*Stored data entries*
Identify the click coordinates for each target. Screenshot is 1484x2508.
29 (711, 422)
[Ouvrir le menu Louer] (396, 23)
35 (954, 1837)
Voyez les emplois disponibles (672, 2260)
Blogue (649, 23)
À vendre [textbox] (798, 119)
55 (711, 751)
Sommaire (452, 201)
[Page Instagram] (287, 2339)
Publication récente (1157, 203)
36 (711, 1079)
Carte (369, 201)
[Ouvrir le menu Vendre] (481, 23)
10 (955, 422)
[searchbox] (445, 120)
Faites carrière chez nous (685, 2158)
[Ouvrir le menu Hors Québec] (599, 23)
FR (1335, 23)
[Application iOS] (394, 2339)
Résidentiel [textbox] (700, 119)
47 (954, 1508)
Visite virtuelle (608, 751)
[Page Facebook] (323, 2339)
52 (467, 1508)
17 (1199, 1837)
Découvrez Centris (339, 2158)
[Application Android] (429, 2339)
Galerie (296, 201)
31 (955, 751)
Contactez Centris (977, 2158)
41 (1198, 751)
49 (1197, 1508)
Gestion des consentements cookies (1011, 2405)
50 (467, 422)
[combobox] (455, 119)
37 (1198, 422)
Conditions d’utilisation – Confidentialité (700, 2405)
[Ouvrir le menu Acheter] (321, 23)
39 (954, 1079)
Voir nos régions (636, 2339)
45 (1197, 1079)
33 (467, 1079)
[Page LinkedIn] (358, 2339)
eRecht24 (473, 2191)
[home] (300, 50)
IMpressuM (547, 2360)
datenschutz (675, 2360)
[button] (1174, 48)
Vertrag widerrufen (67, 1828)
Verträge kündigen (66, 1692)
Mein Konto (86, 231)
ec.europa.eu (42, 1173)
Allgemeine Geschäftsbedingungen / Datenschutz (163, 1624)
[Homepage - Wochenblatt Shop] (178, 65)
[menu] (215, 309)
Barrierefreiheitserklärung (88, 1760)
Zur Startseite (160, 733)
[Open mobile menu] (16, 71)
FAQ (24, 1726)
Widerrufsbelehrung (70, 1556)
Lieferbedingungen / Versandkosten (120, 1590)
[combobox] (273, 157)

*About this exercise*
Output exactly the lines from the one containing "[Application Android] (429, 2339)" through the last line of the records, both included. Output nothing else.

*Answer box*
[Application Android] (429, 2339)
Galerie (296, 201)
31 (955, 751)
Contactez Centris (977, 2158)
41 (1198, 751)
49 (1197, 1508)
Gestion des consentements cookies (1011, 2405)
50 (467, 422)
[combobox] (455, 119)
37 (1198, 422)
Conditions d’utilisation – Confidentialité (700, 2405)
[Ouvrir le menu Acheter] (321, 23)
39 (954, 1079)
Voir nos régions (636, 2339)
45 (1197, 1079)
33 (467, 1079)
[Page LinkedIn] (358, 2339)
eRecht24 (473, 2191)
[home] (300, 50)
IMpressuM (547, 2360)
datenschutz (675, 2360)
[button] (1174, 48)
Vertrag widerrufen (67, 1828)
Verträge kündigen (66, 1692)
Mein Konto (86, 231)
ec.europa.eu (42, 1173)
Allgemeine Geschäftsbedingungen / Datenschutz (163, 1624)
[Homepage - Wochenblatt Shop] (178, 65)
[menu] (215, 309)
Barrierefreiheitserklärung (88, 1760)
Zur Startseite (160, 733)
[Open mobile menu] (16, 71)
FAQ (24, 1726)
Widerrufsbelehrung (70, 1556)
Lieferbedingungen / Versandkosten (120, 1590)
[combobox] (273, 157)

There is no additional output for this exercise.